I would smile sweetly and say, “Well, actually, Whoopi, I did write a screenplay for you. I sent a letter to your office asking you if you would have your agent read it, but you ignored my letter.”

A puzzled look would come over Whoopi’s face. “You did?”

“Yes, but I didn’t have a literary agent representing me, so you probably thought to yourself, ‘Well, how good can the screenplay be if the girl can’t even get an agent to represent her.’ You know, Whoopi, Gena Rowlands personally read the screenplay and wanted to star in it so how bad could it be?”

“Gena Rowlands wanted to star in your screenplay? She’s a wonderful actress,” Whoopi would say.

“Yes, she is,” I would agree.

Well, as my dearly departed mother used to say, “It’s not worth thinking about anymore. It’s water under the bridge. Remember a rolling stone gathers no moss. Move forward with your life, Joanie, and stop looking backwards or you might get run over by an elephant.”

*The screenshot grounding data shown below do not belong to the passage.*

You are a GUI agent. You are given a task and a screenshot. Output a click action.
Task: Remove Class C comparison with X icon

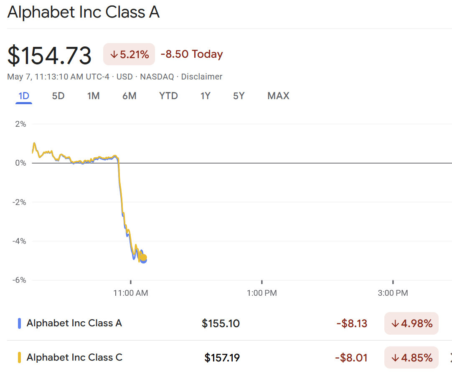tap(450, 358)
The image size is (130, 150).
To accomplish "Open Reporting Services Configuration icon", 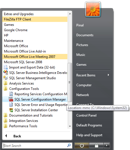I will click(11, 94).
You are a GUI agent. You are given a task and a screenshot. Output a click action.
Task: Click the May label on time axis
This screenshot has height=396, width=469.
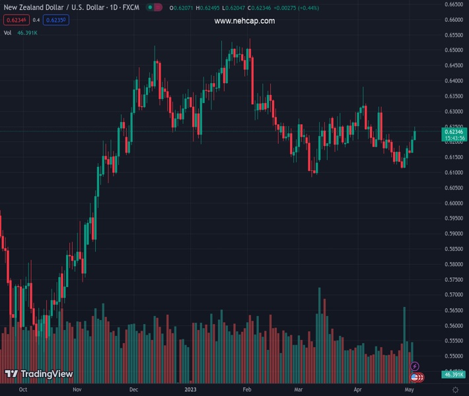pyautogui.click(x=410, y=390)
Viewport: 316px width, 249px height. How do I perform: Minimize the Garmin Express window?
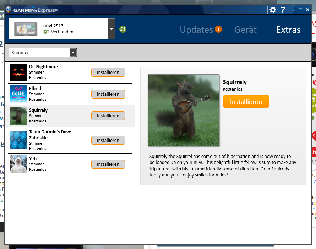tap(293, 10)
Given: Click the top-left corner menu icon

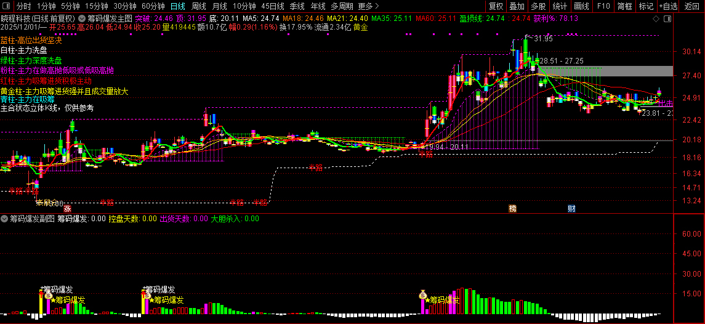Looking at the screenshot, I should pos(7,6).
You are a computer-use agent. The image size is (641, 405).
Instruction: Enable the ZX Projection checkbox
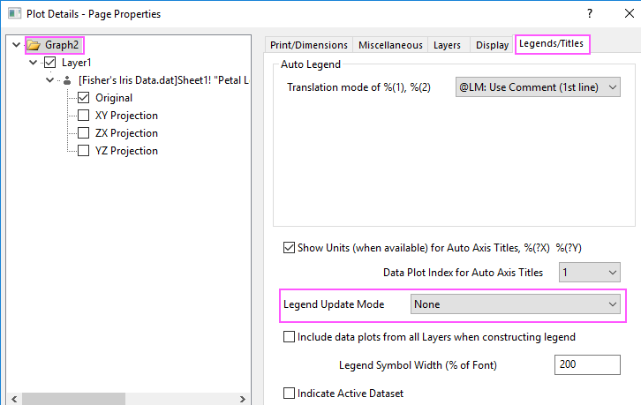83,133
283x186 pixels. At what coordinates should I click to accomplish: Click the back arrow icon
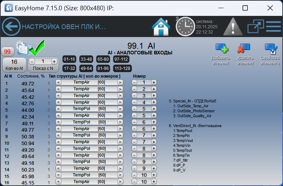(x=11, y=26)
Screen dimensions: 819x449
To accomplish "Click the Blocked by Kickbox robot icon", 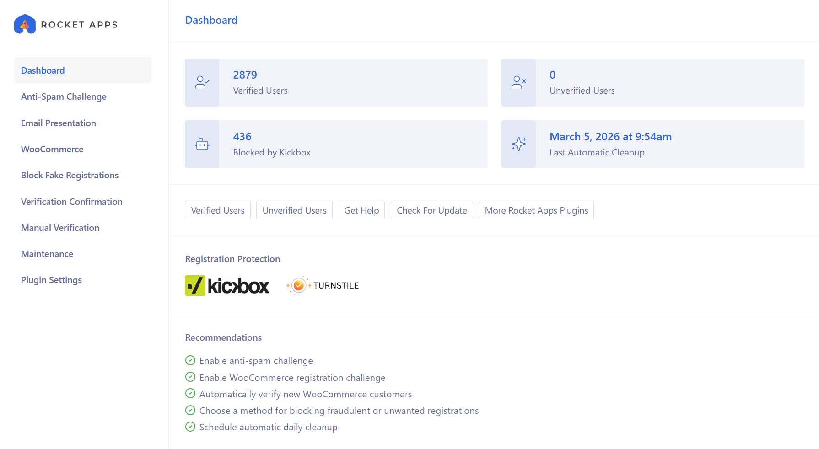I will 202,144.
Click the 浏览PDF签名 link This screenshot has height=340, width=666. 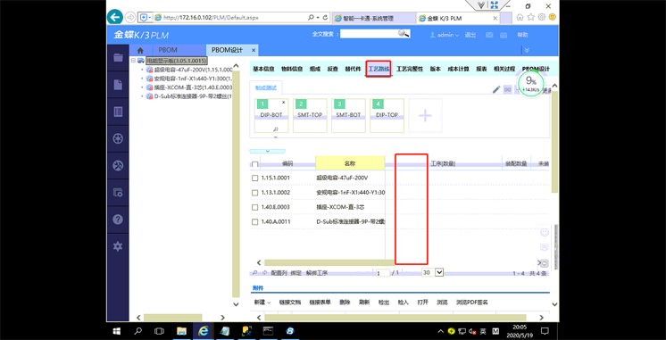click(471, 303)
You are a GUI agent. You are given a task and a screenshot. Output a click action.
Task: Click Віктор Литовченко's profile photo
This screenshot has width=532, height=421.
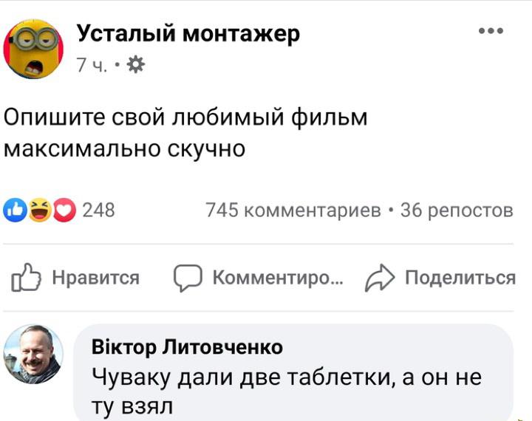(x=34, y=355)
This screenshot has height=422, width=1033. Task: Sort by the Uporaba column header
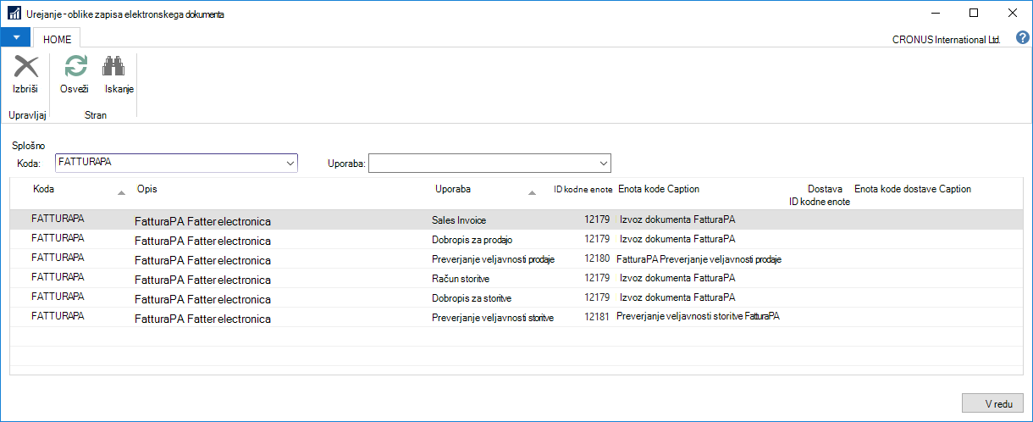(x=453, y=189)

“An elephant? Mother what are you talking about?”

“Elephant? Did I say elephant?” Mother would say laughing, “I meant to say – oh, you know what I meant to say!”

No, I didn’t always know what Mother meant to say, but she was always a barrel of laughs. Come to think of it, I would gladly give up having twenty million readers reading my blog if I could have my mother back again for just one day. I would treasure that day forever.

Dear reader, I have to apologize. I know I promised to write a list about 10 Ways How Not to Get Fat in a Marriage (or Relationship), but I wasn’t planning to go off on a tangent. So I’m sorry, but I’m going to have to shorten my list from 10 Ways How Not to Get Fat in a Marriage (or Relationship) to One Way How Not to Get Fat in a Marriage (or Relationship) – but not to worry, the other 9 ways weren’t that important anyhow. Believe me this is the most important lesson that a woman has to learn.

Okay, here it is: One Way How Not To Get Fat In A Marriage (or Relationship).

1. Marry a man who loves you.

That’s the secret. It’s as simple as that. If you have to talk the man into marrying you, or if he’s unsure about how he really feels about you, then you need to walk away and find a man who really cherishes and loves you, because if you don’t I can promise you that you will live to regret it and you will end up eating your heart out and getting fat.

I know this sounds like a no brainer to marry a man who loves you, but it’s not as simple as it may seem. You see, we women can be very determined when we fall in love with a man and know he’s the one we want to marry. We’re willing to hang in there for as long as it takes to break down his resistance until he finally gives in and marries us. But I’m warning you: DON’T DO IT! Run, run, run in the opposite direction.

If you want to learn more, read my two blogs titled, “Were There Red Flags?” and “Lost In My Fantasy.”

Wonderful! This completes Day 2’s challenge.

Looking forward to tomorrow’s challenge. And have I told you how happy I am to be back blogging.